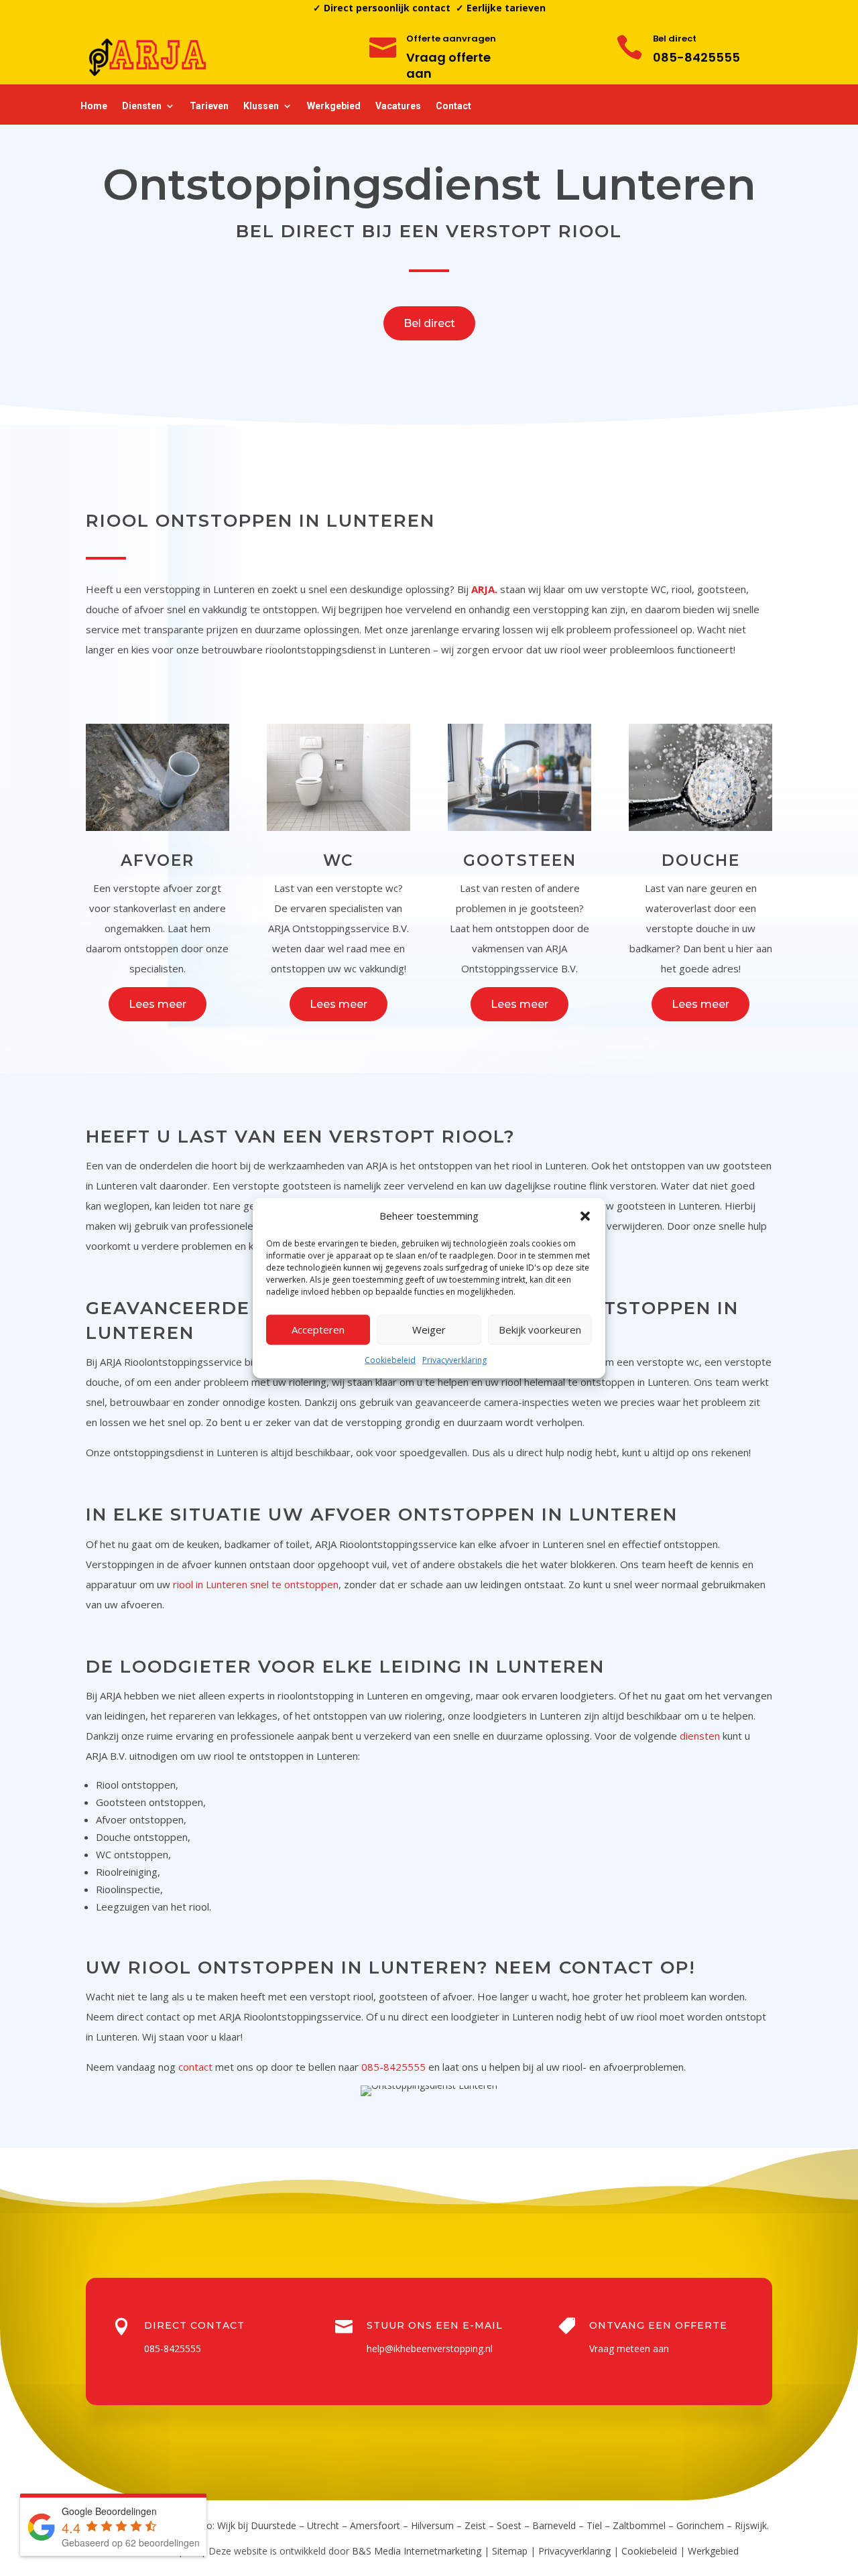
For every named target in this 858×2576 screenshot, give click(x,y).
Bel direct (429, 323)
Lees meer (157, 1004)
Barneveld (554, 2525)
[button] (585, 1216)
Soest (509, 2525)
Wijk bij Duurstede (256, 2525)
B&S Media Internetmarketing (416, 2551)
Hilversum (432, 2525)
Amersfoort (375, 2525)
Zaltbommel (639, 2525)
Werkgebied (334, 106)
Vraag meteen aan (629, 2348)
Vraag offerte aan (448, 65)
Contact (453, 106)
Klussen (261, 106)
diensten (700, 1735)
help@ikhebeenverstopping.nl (430, 2348)
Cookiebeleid (390, 1360)
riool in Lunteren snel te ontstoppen (256, 1584)
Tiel (594, 2525)
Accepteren (318, 1329)
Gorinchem (700, 2525)
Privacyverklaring (454, 1360)
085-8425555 (696, 57)
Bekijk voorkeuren (540, 1329)
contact (195, 2066)
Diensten (142, 106)
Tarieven (209, 106)
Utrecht (323, 2525)
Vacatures (398, 106)
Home (93, 106)
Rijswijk (751, 2525)
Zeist (475, 2525)
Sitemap (510, 2551)
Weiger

Work to be completed –
First drop every picture, then print the data above exactly as it stands.

Worked solution –
For every named target in this 858×2576 screenshot, give click(x,y).
Bel direct (429, 323)
Lees meer (157, 1004)
Barneveld (554, 2525)
[button] (585, 1216)
Soest (509, 2525)
Wijk bij Duurstede (256, 2525)
B&S Media Internetmarketing (416, 2551)
Hilversum (432, 2525)
Amersfoort (375, 2525)
Zaltbommel (639, 2525)
Werkgebied (334, 106)
Vraag meteen aan (629, 2348)
Vraag offerte aan (448, 65)
Contact (453, 106)
Klussen (261, 106)
diensten (700, 1735)
help@ikhebeenverstopping.nl (430, 2348)
Cookiebeleid (390, 1360)
riool in Lunteren snel te ontstoppen (256, 1584)
Tiel (594, 2525)
Accepteren (318, 1329)
Gorinchem (700, 2525)
Privacyverklaring (454, 1360)
085-8425555 (696, 57)
Bekijk voorkeuren (540, 1329)
contact (195, 2066)
Diensten (142, 106)
Tarieven (209, 106)
Utrecht (323, 2525)
Vacatures (398, 106)
Home (93, 106)
Rijswijk (751, 2525)
Zeist (475, 2525)
Sitemap (510, 2551)
Weiger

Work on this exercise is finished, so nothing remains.